▸ **Instructions to follow**:
Produce a verbatim copy of the entries listed below.

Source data
::::::::::

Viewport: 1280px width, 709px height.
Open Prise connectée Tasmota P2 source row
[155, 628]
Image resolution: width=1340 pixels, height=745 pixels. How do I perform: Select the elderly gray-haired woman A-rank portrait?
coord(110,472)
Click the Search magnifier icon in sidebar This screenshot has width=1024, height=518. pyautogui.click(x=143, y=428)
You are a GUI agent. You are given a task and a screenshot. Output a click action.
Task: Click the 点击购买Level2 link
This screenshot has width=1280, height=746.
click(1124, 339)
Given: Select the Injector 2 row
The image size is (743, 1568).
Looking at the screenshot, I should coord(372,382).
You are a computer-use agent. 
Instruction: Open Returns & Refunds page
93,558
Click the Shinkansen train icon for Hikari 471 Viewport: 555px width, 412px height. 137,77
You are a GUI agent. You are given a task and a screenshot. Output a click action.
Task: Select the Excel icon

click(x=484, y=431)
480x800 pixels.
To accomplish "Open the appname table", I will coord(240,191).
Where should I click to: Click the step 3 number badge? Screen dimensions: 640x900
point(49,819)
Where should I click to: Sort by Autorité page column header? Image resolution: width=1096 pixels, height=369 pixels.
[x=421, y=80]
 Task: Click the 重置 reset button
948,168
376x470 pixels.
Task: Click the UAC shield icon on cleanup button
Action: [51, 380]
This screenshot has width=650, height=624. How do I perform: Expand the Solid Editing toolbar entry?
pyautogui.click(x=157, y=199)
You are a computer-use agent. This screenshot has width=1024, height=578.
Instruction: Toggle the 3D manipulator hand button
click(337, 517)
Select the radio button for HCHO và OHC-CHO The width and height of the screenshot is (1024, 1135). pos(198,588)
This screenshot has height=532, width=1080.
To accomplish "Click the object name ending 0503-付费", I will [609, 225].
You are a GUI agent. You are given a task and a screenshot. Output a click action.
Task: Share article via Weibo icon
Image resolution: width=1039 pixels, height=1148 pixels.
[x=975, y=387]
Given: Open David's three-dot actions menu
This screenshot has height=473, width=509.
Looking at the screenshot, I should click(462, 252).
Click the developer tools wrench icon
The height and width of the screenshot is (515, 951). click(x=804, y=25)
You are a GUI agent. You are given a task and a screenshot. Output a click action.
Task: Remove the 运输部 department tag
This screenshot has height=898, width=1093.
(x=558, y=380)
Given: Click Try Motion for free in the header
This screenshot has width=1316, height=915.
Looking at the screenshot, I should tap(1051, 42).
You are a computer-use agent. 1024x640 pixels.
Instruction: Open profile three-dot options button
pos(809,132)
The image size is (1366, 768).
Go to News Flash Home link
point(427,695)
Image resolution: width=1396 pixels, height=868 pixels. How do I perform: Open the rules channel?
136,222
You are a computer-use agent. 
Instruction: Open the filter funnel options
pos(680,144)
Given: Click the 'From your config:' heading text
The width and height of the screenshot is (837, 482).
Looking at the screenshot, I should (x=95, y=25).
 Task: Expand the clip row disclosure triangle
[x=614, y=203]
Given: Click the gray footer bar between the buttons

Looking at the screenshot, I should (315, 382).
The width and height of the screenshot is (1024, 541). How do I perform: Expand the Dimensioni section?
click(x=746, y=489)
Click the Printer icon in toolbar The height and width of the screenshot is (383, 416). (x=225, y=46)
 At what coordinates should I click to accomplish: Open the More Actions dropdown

::::::::::

▸ **Solution**:
Viewport: 1280px width, 709px height.
Open Prise connectée Tasmota P2 source row
[155, 628]
Image resolution: width=1340 pixels, height=745 pixels. How do I perform: Select the elderly gray-haired woman A-rank portrait?
coord(110,472)
Click the Search magnifier icon in sidebar This screenshot has width=1024, height=518. pyautogui.click(x=143, y=428)
You are a GUI agent. You are given a task and a screenshot. Output a click action.
Task: Click the 点击购买Level2 link
This screenshot has width=1280, height=746.
click(1124, 339)
Given: Select the Injector 2 row
The image size is (743, 1568).
Looking at the screenshot, I should coord(372,382).
You are a computer-use agent. 
Instruction: Open Returns & Refunds page
93,558
Click the Shinkansen train icon for Hikari 471 Viewport: 555px width, 412px height. 137,77
You are a GUI agent. You are given a task and a screenshot. Output a click action.
Task: Select the Excel icon

click(x=484, y=431)
480x800 pixels.
To accomplish "Open the appname table", I will coord(240,191).
Where should I click to: Click the step 3 number badge? Screen dimensions: 640x900
point(49,819)
Where should I click to: Sort by Autorité page column header? Image resolution: width=1096 pixels, height=369 pixels.
[x=421, y=80]
 Task: Click the 重置 reset button
948,168
376x470 pixels.
Task: Click the UAC shield icon on cleanup button
Action: [51, 380]
This screenshot has width=650, height=624. How do I perform: Expand the Solid Editing toolbar entry?
pyautogui.click(x=157, y=199)
You are a computer-use agent. This screenshot has width=1024, height=578.
Instruction: Toggle the 3D manipulator hand button
click(337, 517)
Select the radio button for HCHO và OHC-CHO The width and height of the screenshot is (1024, 1135). pos(198,588)
This screenshot has height=532, width=1080.
To accomplish "Click the object name ending 0503-付费", I will [609, 225].
You are a GUI agent. You are given a task and a screenshot. Output a click action.
Task: Share article via Weibo icon
Image resolution: width=1039 pixels, height=1148 pixels.
[x=975, y=387]
Given: Open David's three-dot actions menu
This screenshot has height=473, width=509.
Looking at the screenshot, I should click(462, 252).
Click the developer tools wrench icon
The height and width of the screenshot is (515, 951). click(x=804, y=25)
You are a GUI agent. You are given a task and a screenshot. Output a click action.
Task: Remove the 运输部 department tag
This screenshot has height=898, width=1093.
(x=558, y=380)
Given: Click Try Motion for free in the header
This screenshot has width=1316, height=915.
Looking at the screenshot, I should tap(1051, 42).
You are a computer-use agent. 1024x640 pixels.
Instruction: Open profile three-dot options button
pos(809,132)
The image size is (1366, 768).
Go to News Flash Home link
point(427,695)
Image resolution: width=1396 pixels, height=868 pixels. How do I perform: Open the rules channel?
136,222
You are a computer-use agent. 
Instruction: Open the filter funnel options
pos(680,144)
Given: Click the 'From your config:' heading text
The width and height of the screenshot is (837, 482).
Looking at the screenshot, I should (x=95, y=25).
 Task: Expand the clip row disclosure triangle
[x=614, y=203]
Given: Click the gray footer bar between the buttons

Looking at the screenshot, I should (315, 382).
The width and height of the screenshot is (1024, 541). How do I perform: Expand the Dimensioni section?
click(x=746, y=489)
Click the Printer icon in toolbar The height and width of the screenshot is (383, 416). (x=225, y=46)
 At what coordinates should I click to accomplish: Open the More Actions dropdown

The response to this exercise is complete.